OBJECTIVE =>
Reproduce the material word for word, from the line containing "kitchen stove burners?" through the line containing "tap(213, 321)".

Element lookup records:

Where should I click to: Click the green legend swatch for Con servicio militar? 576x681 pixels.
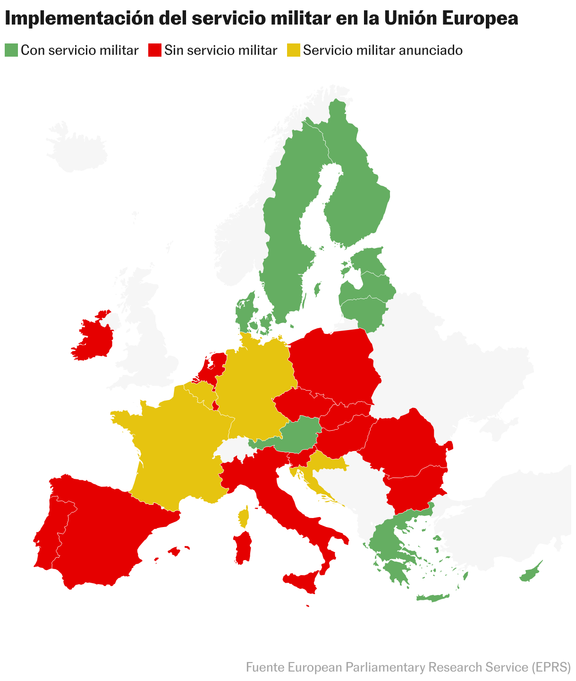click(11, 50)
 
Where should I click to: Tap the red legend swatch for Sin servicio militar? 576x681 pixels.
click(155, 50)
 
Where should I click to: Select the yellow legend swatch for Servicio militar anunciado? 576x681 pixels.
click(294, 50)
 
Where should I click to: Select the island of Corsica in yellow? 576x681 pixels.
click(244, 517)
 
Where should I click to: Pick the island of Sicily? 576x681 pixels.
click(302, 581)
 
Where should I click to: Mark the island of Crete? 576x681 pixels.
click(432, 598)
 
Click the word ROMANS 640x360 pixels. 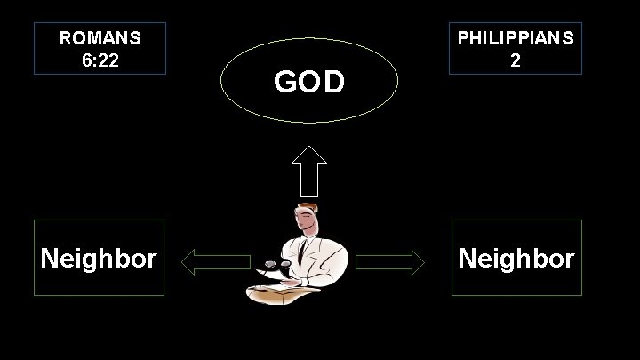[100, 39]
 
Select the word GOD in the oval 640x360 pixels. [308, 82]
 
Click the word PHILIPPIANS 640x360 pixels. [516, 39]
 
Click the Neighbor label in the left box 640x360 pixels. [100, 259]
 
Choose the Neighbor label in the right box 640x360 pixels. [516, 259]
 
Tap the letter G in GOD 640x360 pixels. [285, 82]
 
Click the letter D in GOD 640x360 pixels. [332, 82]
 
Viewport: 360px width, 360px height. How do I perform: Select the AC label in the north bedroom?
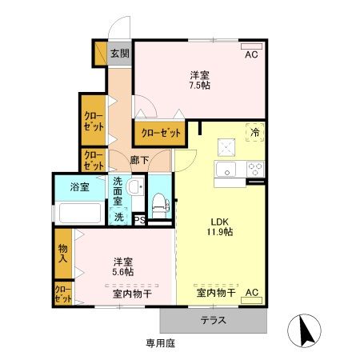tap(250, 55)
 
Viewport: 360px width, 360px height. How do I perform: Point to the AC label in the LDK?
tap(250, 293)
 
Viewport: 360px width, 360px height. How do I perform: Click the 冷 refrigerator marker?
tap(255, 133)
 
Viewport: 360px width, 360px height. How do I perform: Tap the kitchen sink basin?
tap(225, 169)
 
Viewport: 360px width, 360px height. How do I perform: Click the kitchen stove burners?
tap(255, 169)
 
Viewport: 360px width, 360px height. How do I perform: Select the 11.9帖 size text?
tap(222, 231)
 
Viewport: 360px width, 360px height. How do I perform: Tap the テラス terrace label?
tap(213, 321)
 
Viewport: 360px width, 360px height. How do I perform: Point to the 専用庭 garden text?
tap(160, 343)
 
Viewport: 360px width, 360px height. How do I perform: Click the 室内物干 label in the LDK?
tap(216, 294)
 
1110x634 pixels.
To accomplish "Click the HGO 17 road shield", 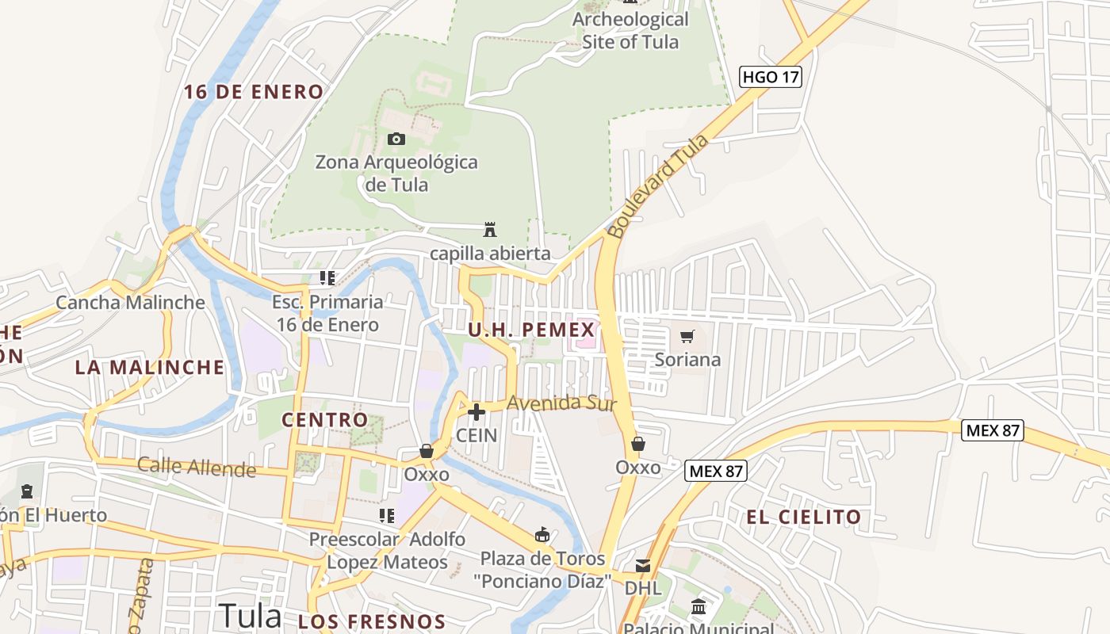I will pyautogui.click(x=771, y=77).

RESPONSE TO THIS TASK =>
Viewport: 360px width, 360px height. How do I perform: Click the kitchen stove burners?
tap(255, 169)
 
Viewport: 360px width, 360px height. How do I perform: Select the 11.9帖 size text?
tap(222, 231)
 
Viewport: 360px width, 360px height. How do I perform: Tap the テラス terrace label?
tap(213, 321)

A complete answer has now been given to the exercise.